THE TASK
In the data that follows, every line containing the word "timestamp" should be returned.

-*-

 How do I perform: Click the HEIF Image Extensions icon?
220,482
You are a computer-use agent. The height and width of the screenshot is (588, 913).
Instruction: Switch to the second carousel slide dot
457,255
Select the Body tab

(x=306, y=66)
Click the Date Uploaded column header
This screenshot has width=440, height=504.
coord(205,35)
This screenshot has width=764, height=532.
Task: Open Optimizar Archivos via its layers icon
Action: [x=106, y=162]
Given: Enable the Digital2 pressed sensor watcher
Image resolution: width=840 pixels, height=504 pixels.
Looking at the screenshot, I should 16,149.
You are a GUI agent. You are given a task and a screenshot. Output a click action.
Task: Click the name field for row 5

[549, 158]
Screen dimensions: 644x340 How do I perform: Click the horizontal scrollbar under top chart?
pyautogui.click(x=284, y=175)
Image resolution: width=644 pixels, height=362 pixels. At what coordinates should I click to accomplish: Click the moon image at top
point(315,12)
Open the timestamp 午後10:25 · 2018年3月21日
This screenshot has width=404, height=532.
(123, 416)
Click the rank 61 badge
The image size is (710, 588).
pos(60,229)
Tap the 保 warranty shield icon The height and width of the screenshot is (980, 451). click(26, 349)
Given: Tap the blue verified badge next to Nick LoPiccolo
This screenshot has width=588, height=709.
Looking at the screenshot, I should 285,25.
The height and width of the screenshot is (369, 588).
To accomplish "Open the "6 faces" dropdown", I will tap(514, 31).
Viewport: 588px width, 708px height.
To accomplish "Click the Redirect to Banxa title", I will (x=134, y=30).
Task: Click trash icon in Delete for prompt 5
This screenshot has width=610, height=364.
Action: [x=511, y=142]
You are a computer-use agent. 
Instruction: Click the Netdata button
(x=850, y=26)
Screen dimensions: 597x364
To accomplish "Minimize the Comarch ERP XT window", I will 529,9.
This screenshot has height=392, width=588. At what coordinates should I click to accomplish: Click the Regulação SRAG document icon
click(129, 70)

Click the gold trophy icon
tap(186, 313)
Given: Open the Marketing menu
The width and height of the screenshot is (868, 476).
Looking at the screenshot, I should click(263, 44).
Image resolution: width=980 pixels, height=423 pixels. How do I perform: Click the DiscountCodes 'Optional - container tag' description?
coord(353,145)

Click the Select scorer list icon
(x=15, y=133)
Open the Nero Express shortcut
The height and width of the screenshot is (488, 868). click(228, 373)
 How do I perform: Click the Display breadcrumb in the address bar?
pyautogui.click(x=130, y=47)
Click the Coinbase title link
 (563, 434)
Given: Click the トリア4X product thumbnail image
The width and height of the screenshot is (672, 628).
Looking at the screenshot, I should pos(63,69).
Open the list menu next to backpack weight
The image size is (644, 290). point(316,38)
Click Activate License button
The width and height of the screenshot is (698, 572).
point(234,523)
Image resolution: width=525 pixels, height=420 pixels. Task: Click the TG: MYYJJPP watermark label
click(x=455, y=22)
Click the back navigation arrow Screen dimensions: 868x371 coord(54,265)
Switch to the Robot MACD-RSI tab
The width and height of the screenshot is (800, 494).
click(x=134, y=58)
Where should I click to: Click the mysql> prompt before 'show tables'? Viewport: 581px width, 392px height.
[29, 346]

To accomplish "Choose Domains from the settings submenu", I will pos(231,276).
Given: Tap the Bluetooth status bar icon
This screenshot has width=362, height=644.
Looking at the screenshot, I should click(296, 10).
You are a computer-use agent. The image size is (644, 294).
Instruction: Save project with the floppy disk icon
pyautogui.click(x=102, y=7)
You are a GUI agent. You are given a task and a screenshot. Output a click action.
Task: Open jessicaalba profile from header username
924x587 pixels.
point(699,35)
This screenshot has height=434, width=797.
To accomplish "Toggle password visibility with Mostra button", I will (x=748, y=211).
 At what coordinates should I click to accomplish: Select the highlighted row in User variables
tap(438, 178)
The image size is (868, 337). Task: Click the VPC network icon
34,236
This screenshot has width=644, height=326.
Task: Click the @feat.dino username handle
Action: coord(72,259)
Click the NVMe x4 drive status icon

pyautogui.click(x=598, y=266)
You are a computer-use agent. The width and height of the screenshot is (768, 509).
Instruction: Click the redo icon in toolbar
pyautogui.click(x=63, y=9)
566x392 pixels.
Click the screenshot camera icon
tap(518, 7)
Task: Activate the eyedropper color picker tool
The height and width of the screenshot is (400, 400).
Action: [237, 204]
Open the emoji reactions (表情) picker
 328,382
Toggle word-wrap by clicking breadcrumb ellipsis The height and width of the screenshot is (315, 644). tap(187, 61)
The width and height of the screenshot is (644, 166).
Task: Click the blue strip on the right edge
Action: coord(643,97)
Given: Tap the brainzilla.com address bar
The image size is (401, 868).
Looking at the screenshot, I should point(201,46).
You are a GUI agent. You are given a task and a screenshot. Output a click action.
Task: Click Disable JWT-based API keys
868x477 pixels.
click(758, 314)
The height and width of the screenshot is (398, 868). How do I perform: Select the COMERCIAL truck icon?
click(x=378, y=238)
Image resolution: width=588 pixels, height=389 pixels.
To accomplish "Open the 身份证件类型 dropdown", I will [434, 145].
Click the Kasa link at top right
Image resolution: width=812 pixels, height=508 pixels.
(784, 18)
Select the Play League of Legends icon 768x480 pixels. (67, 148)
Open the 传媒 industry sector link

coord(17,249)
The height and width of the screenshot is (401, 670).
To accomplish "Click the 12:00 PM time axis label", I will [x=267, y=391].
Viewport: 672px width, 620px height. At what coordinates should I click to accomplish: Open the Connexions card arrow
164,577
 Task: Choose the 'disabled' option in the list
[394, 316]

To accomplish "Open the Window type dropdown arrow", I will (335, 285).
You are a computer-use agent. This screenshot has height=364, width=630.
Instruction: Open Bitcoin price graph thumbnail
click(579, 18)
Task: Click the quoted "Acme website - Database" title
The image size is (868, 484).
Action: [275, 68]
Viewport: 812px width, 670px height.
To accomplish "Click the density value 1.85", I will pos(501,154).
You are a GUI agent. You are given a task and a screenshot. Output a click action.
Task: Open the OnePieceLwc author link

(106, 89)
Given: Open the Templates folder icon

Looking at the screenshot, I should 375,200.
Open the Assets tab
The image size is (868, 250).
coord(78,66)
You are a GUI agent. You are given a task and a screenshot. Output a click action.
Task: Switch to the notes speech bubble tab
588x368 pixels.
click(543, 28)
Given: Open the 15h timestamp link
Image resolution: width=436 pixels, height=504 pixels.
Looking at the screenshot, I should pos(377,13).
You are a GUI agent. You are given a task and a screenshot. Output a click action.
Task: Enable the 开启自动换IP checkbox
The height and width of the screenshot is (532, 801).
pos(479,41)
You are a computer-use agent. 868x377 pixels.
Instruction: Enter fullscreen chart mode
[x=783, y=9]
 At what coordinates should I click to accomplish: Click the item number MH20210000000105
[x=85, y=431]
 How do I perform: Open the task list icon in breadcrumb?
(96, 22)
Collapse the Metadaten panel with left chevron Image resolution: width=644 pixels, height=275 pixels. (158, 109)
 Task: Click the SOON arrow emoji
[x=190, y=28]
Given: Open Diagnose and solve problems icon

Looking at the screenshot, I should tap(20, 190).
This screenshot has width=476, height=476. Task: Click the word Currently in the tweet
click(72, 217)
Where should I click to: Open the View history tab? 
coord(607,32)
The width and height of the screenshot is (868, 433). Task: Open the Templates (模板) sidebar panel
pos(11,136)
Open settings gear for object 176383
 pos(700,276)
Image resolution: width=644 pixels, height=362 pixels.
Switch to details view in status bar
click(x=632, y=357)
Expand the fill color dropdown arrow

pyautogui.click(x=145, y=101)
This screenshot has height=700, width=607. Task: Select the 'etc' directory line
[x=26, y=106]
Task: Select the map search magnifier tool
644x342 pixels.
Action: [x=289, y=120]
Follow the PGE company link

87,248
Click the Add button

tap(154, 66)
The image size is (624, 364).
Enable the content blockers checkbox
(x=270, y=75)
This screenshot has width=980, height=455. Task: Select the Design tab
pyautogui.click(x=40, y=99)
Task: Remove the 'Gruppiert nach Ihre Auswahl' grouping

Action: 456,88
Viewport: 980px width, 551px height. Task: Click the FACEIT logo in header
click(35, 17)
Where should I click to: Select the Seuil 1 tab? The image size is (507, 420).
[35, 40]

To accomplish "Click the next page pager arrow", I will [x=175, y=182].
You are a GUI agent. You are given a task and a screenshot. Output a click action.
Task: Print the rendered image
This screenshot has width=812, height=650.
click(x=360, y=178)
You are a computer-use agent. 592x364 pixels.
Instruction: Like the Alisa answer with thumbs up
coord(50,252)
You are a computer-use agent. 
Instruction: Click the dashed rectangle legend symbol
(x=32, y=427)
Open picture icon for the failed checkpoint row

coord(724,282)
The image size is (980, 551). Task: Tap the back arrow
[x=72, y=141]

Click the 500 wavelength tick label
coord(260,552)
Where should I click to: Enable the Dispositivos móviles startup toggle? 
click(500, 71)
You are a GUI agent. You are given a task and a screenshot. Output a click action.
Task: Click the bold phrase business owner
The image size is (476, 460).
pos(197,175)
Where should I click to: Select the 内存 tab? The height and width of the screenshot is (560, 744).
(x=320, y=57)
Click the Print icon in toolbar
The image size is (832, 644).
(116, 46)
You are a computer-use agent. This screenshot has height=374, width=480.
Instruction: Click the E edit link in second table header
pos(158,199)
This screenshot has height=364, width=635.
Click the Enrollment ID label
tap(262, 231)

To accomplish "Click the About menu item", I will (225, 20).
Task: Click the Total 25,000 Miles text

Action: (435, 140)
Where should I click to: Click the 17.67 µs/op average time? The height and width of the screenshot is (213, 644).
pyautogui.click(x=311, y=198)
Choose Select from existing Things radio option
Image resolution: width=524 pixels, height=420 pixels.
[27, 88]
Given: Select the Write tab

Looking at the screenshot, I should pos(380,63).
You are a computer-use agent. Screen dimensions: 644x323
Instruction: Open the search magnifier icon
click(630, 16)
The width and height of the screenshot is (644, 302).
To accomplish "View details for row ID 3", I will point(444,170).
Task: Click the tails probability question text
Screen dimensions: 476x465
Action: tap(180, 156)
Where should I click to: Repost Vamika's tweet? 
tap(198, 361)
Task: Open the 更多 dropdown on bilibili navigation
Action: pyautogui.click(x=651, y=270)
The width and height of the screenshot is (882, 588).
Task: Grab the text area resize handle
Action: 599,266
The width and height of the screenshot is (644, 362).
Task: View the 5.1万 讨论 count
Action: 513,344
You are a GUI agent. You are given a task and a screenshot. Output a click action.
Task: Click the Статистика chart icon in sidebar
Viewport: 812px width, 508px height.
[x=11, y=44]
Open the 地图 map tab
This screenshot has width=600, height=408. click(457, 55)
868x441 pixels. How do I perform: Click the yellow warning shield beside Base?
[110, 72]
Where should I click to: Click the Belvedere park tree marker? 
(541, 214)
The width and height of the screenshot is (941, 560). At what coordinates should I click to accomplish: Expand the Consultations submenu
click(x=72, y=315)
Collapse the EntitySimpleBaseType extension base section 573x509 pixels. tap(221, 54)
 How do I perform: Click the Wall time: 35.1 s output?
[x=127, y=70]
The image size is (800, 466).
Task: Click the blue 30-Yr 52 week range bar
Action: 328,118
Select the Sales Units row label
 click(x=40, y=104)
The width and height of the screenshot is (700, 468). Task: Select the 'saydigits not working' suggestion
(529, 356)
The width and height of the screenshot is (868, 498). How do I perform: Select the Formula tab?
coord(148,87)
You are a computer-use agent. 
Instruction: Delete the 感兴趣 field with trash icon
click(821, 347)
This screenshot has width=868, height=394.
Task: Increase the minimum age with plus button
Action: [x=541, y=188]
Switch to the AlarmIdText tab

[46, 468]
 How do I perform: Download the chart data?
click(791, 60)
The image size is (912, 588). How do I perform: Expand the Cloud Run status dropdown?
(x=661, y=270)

-*-

EXPECTED ANSWER
Open the timestamp 午後10:25 · 2018年3月21日
Given: Open the 15h timestamp link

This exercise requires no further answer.